[Stored items]
--------------------------------

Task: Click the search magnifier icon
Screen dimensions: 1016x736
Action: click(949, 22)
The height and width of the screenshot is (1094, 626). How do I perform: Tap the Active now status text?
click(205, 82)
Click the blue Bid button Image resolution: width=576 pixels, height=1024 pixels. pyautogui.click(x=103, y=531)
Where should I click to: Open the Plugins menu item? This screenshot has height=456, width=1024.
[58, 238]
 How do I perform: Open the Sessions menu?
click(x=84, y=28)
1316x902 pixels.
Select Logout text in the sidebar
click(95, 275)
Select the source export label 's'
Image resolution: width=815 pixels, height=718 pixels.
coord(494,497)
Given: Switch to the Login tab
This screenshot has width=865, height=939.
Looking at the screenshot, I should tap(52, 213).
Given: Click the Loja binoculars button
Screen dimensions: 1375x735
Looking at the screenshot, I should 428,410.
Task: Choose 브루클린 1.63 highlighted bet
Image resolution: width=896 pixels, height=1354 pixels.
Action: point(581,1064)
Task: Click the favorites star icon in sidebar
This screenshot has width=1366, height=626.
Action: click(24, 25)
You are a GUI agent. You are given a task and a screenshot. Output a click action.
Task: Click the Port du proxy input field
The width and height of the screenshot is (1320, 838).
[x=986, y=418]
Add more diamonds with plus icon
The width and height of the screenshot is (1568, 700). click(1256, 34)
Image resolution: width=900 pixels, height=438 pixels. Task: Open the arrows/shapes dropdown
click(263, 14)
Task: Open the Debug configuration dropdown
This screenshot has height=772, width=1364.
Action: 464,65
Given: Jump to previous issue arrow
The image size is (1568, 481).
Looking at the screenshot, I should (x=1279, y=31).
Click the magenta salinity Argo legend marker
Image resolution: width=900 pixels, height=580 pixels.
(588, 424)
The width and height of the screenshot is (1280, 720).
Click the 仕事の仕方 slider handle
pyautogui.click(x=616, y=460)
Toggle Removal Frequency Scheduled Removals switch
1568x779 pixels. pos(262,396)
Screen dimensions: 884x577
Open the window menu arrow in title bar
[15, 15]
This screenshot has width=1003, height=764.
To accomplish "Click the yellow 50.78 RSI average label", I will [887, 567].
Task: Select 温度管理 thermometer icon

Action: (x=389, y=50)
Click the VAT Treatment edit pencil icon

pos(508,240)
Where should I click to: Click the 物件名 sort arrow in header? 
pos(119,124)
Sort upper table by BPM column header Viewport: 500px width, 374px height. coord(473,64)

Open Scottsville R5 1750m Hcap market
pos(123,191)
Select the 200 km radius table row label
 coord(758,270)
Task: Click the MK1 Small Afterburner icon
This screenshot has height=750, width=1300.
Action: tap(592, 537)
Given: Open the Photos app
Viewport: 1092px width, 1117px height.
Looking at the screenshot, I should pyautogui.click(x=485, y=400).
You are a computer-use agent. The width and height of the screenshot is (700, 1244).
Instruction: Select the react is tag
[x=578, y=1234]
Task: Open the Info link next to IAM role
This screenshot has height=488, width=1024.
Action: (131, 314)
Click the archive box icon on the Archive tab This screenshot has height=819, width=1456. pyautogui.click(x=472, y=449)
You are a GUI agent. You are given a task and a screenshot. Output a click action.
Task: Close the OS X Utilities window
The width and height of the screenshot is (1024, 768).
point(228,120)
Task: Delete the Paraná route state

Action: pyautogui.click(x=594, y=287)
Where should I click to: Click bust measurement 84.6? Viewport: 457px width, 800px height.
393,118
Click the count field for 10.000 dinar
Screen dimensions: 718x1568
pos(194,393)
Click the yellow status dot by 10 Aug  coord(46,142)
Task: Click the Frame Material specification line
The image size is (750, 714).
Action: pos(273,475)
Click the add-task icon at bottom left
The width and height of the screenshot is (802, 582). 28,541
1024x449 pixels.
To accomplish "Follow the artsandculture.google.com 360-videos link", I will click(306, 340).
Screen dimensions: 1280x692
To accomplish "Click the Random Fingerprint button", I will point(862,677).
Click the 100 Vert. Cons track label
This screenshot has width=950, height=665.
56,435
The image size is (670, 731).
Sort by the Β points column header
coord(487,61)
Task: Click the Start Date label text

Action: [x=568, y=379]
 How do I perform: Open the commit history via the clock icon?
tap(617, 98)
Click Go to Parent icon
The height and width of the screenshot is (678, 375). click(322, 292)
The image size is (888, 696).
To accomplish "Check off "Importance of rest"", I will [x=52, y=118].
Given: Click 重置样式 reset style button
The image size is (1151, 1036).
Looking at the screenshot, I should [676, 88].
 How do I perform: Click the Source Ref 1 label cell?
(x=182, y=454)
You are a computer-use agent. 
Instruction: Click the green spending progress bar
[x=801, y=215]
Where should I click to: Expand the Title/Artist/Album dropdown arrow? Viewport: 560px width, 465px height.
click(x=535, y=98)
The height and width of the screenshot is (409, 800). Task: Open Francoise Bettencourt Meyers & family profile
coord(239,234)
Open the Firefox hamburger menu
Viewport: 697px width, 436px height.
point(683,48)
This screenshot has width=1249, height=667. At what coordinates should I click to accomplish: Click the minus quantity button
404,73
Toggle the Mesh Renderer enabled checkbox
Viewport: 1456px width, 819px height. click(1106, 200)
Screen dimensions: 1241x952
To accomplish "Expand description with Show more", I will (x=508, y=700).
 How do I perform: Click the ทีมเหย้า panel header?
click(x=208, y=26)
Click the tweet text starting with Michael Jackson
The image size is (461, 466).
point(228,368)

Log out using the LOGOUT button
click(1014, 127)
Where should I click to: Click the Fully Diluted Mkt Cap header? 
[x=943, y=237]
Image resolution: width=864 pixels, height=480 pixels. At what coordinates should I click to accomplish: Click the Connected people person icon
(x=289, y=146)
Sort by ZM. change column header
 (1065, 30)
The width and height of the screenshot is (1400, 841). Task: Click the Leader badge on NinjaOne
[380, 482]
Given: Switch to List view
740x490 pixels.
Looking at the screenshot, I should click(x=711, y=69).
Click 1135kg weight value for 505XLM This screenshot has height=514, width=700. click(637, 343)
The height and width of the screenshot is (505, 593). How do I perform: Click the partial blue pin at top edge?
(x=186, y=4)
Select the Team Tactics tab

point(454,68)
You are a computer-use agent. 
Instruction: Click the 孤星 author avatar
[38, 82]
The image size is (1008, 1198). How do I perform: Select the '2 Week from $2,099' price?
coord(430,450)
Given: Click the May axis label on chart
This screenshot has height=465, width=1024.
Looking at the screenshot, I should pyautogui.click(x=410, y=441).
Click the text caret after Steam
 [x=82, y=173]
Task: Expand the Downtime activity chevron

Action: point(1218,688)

--------------------------------

**What is required:** Return the data in full, exactly as it appears above.

**Answer section:**
Task: Click the search magnifier icon
Screen dimensions: 1016x736
Action: click(949, 22)
The height and width of the screenshot is (1094, 626). How do I perform: Tap the Active now status text?
click(205, 82)
Click the blue Bid button Image resolution: width=576 pixels, height=1024 pixels. pyautogui.click(x=103, y=531)
Where should I click to: Open the Plugins menu item? This screenshot has height=456, width=1024.
[58, 238]
 How do I perform: Open the Sessions menu?
click(x=84, y=28)
1316x902 pixels.
Select Logout text in the sidebar
click(95, 275)
Select the source export label 's'
Image resolution: width=815 pixels, height=718 pixels.
coord(494,497)
Given: Switch to the Login tab
This screenshot has width=865, height=939.
Looking at the screenshot, I should tap(52, 213).
Given: Click the Loja binoculars button
Screen dimensions: 1375x735
Looking at the screenshot, I should 428,410.
Task: Choose 브루클린 1.63 highlighted bet
Image resolution: width=896 pixels, height=1354 pixels.
Action: point(581,1064)
Task: Click the favorites star icon in sidebar
This screenshot has width=1366, height=626.
Action: click(24, 25)
You are a GUI agent. You are given a task and a screenshot. Output a click action.
Task: Click the Port du proxy input field
The width and height of the screenshot is (1320, 838).
[x=986, y=418]
Add more diamonds with plus icon
The width and height of the screenshot is (1568, 700). click(1256, 34)
Image resolution: width=900 pixels, height=438 pixels. Task: Open the arrows/shapes dropdown
click(263, 14)
Task: Open the Debug configuration dropdown
This screenshot has height=772, width=1364.
Action: 464,65
Given: Jump to previous issue arrow
The image size is (1568, 481).
Looking at the screenshot, I should (x=1279, y=31).
Click the magenta salinity Argo legend marker
Image resolution: width=900 pixels, height=580 pixels.
(588, 424)
The width and height of the screenshot is (1280, 720).
Click the 仕事の仕方 slider handle
pyautogui.click(x=616, y=460)
Toggle Removal Frequency Scheduled Removals switch
1568x779 pixels. pos(262,396)
Screen dimensions: 884x577
Open the window menu arrow in title bar
[15, 15]
This screenshot has width=1003, height=764.
To accomplish "Click the yellow 50.78 RSI average label", I will [887, 567].
Task: Select 温度管理 thermometer icon

Action: (x=389, y=50)
Click the VAT Treatment edit pencil icon

pos(508,240)
Where should I click to: Click the 物件名 sort arrow in header? 
pos(119,124)
Sort upper table by BPM column header Viewport: 500px width, 374px height. coord(473,64)

Open Scottsville R5 1750m Hcap market
pos(123,191)
Select the 200 km radius table row label
 coord(758,270)
Task: Click the MK1 Small Afterburner icon
This screenshot has height=750, width=1300.
Action: tap(592, 537)
Given: Open the Photos app
Viewport: 1092px width, 1117px height.
Looking at the screenshot, I should pyautogui.click(x=485, y=400).
You are a computer-use agent. The width and height of the screenshot is (700, 1244).
Instruction: Select the react is tag
[x=578, y=1234]
Task: Open the Info link next to IAM role
This screenshot has height=488, width=1024.
Action: (131, 314)
Click the archive box icon on the Archive tab This screenshot has height=819, width=1456. pyautogui.click(x=472, y=449)
You are a GUI agent. You are given a task and a screenshot. Output a click action.
Task: Close the OS X Utilities window
The width and height of the screenshot is (1024, 768).
point(228,120)
Task: Delete the Paraná route state

Action: pyautogui.click(x=594, y=287)
Where should I click to: Click bust measurement 84.6? Viewport: 457px width, 800px height.
393,118
Click the count field for 10.000 dinar
Screen dimensions: 718x1568
pos(194,393)
Click the yellow status dot by 10 Aug  coord(46,142)
Task: Click the Frame Material specification line
The image size is (750, 714).
Action: pos(273,475)
Click the add-task icon at bottom left
The width and height of the screenshot is (802, 582). 28,541
1024x449 pixels.
To accomplish "Follow the artsandculture.google.com 360-videos link", I will click(306, 340).
Screen dimensions: 1280x692
To accomplish "Click the Random Fingerprint button", I will point(862,677).
Click the 100 Vert. Cons track label
This screenshot has width=950, height=665.
56,435
The image size is (670, 731).
Sort by the Β points column header
coord(487,61)
Task: Click the Start Date label text

Action: [x=568, y=379]
 How do I perform: Open the commit history via the clock icon?
tap(617, 98)
Click Go to Parent icon
The height and width of the screenshot is (678, 375). click(322, 292)
The image size is (888, 696).
To accomplish "Check off "Importance of rest"", I will [x=52, y=118].
Given: Click 重置样式 reset style button
The image size is (1151, 1036).
Looking at the screenshot, I should [676, 88].
 How do I perform: Click the Source Ref 1 label cell?
(x=182, y=454)
You are a computer-use agent. 
Instruction: Click the green spending progress bar
[x=801, y=215]
Where should I click to: Expand the Title/Artist/Album dropdown arrow? Viewport: 560px width, 465px height.
click(x=535, y=98)
The height and width of the screenshot is (409, 800). Task: Open Francoise Bettencourt Meyers & family profile
coord(239,234)
Open the Firefox hamburger menu
Viewport: 697px width, 436px height.
point(683,48)
This screenshot has width=1249, height=667. At what coordinates should I click to accomplish: Click the minus quantity button
404,73
Toggle the Mesh Renderer enabled checkbox
Viewport: 1456px width, 819px height. click(1106, 200)
Screen dimensions: 1241x952
To accomplish "Expand description with Show more", I will (x=508, y=700).
 How do I perform: Click the ทีมเหย้า panel header?
click(x=208, y=26)
Click the tweet text starting with Michael Jackson
The image size is (461, 466).
point(228,368)

Log out using the LOGOUT button
click(1014, 127)
Where should I click to: Click the Fully Diluted Mkt Cap header? 
[x=943, y=237]
Image resolution: width=864 pixels, height=480 pixels. At what coordinates should I click to accomplish: Click the Connected people person icon
(x=289, y=146)
Sort by ZM. change column header
 (1065, 30)
The width and height of the screenshot is (1400, 841). Task: Click the Leader badge on NinjaOne
[380, 482]
Given: Switch to List view
740x490 pixels.
Looking at the screenshot, I should click(x=711, y=69).
Click 1135kg weight value for 505XLM This screenshot has height=514, width=700. click(637, 343)
The height and width of the screenshot is (505, 593). How do I perform: Click the partial blue pin at top edge?
(x=186, y=4)
Select the Team Tactics tab

point(454,68)
You are a computer-use agent. 
Instruction: Click the 孤星 author avatar
[38, 82]
The image size is (1008, 1198). How do I perform: Select the '2 Week from $2,099' price?
coord(430,450)
Given: Click the May axis label on chart
This screenshot has height=465, width=1024.
Looking at the screenshot, I should pyautogui.click(x=410, y=441).
Click the text caret after Steam
 [x=82, y=173]
Task: Expand the Downtime activity chevron

Action: point(1218,688)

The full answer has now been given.